# Goggle Lens ?



## Hai (Jan 13, 2011)

Im going to buy the Oakley Crowbar goggles and i am curious if the VR28 lens is adequate. I was doing alittle reading on the different colors and what they do here How to Choose Ski and Snowboard Goggles: Expert Advice from REI . Im just a newb trying to pick out gear that i feel will last atleast 3-4 season and the lens choices are kind of overwhelming. I am "planning" on boarding 2 full days " day/night" and I just want a lens that will work great in daylight and lamplight. If there is a post i missed somewhere in these forums please guide me to them. I am just trying to get all of the gear so I can hopefully snowboard a few times this season, and so that I can snowboard all of next season. Thanks everyone <3

p.s - Those VR28 lenses come stock with the black crowbar goggles. I didnt hand pick them or anything like that.


----------



## bravo_castle (Aug 16, 2007)

Unfortunately there isn't a single lens that's good for all conditions. 

VR28 is a good lens, it handles medium light conditions well. I have a pair of sun glasses with VR28 lens' & I feel it works in bright light conditions also. I know some don't/won't feel it has enough tint (to much light transmission) for bright conditions.

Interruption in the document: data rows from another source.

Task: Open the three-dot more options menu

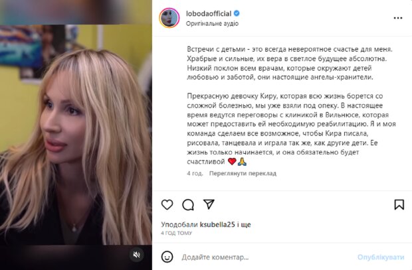Action: pos(398,18)
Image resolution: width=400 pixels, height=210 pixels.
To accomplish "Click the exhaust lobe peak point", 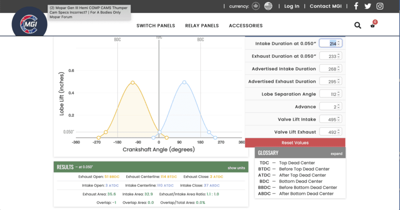I will click(133, 83).
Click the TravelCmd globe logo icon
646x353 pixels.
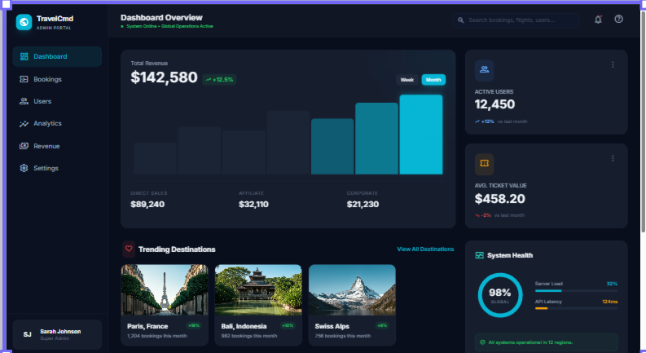24,22
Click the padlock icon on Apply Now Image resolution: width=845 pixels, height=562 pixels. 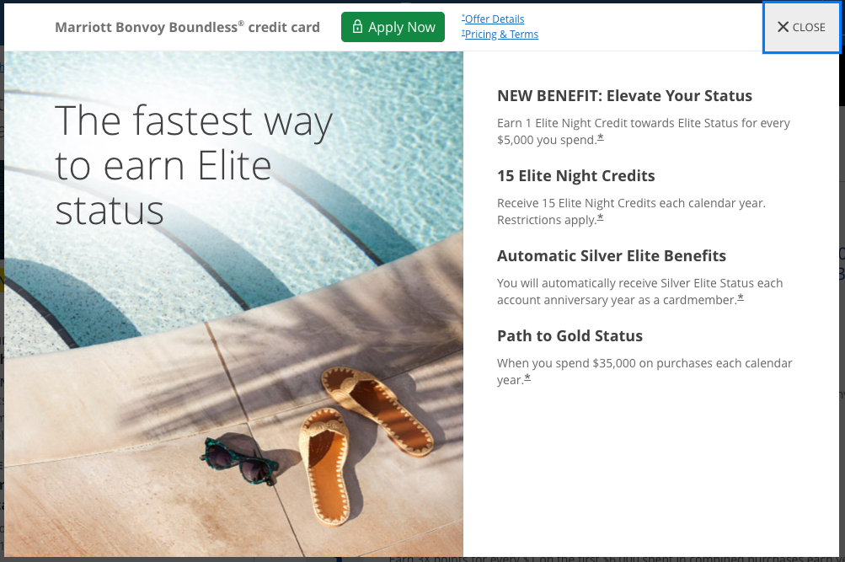coord(357,26)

I'd suggest getting 2 lens, one for low light/flat light & one for bright/medium light.
I just purchased Oakley Crowbars as well, I got the HI permission (which came with the goggle frame), & blue iridium which I like for the bright to near flat light conditions.

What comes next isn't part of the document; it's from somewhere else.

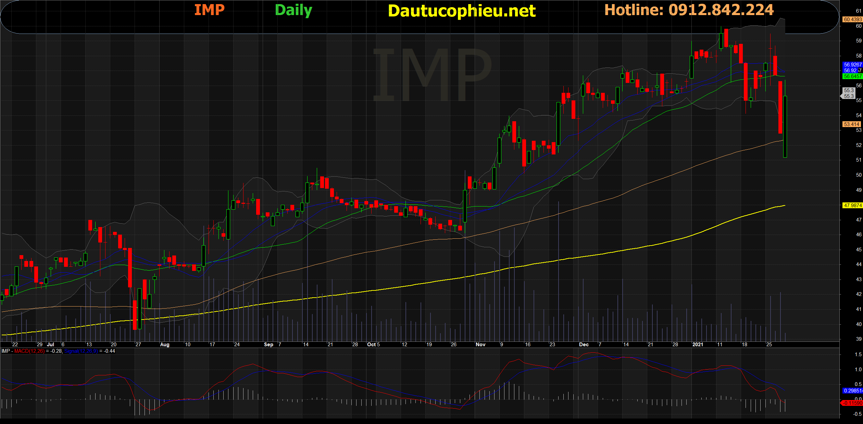Viewport: 863px width, 424px height.
Task: Click the 2021 marker on date axis
Action: point(697,345)
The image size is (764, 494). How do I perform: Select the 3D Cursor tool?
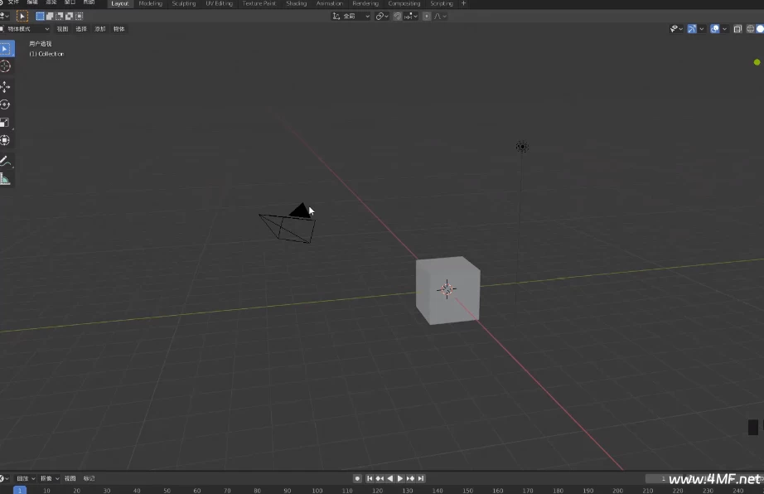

If you can only get 1 lens at a time, I'd go for VR28, or permission.
I'd suggest trying to find a retail shop with Oakley products & see which lens you like best.

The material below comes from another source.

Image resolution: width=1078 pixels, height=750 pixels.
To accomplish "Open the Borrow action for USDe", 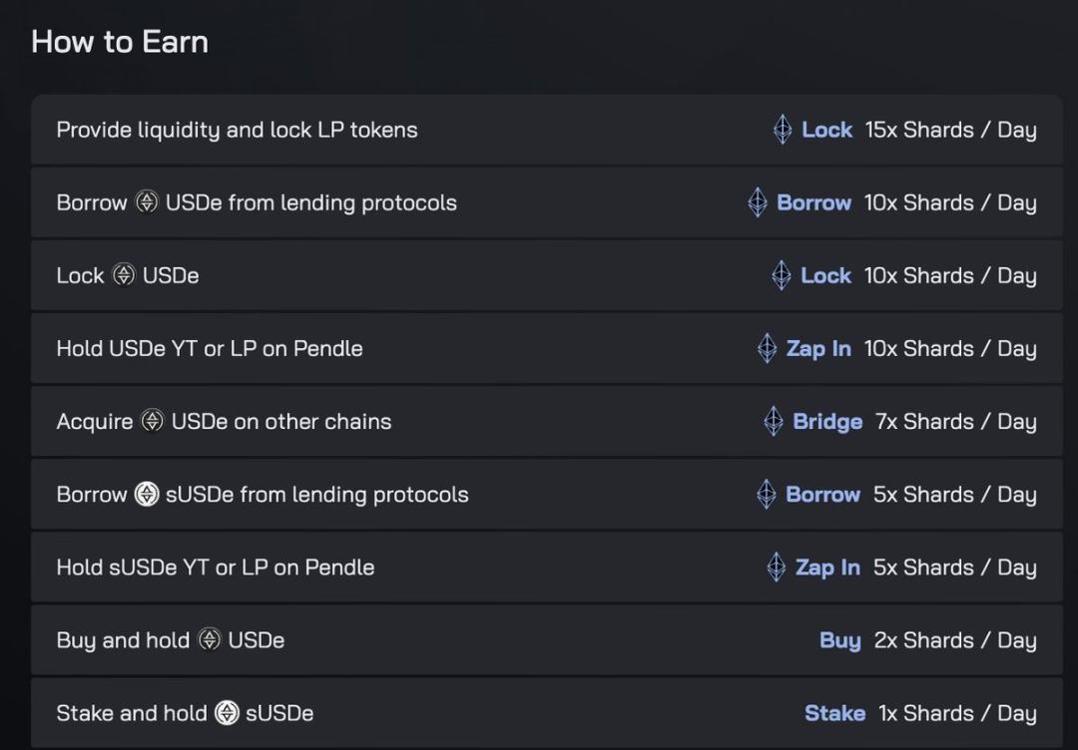I will pyautogui.click(x=814, y=201).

Also check, what backcountry.com has for Oakley Crowbars.
Oakley has [THIS] web page which gives you an idea of the different lens look like & gives you the conditions the lens would be best in.


----------



## ryannorthcott (Dec 17, 2010)

i found that the HI persimmon oakley lens works reasonably well in all conditions. i wanted a little more than "reasonably well" so i went for the black iridiums for bright sunny days and HI yellow for fog and low light. at big white resort i find myself using HI yellow 90% of the time so it's worthwhile for me to pick up a lens that is exactly matched to the conditions i will usually face. i love busting out the iridiums though on those rare bluebird days.


----------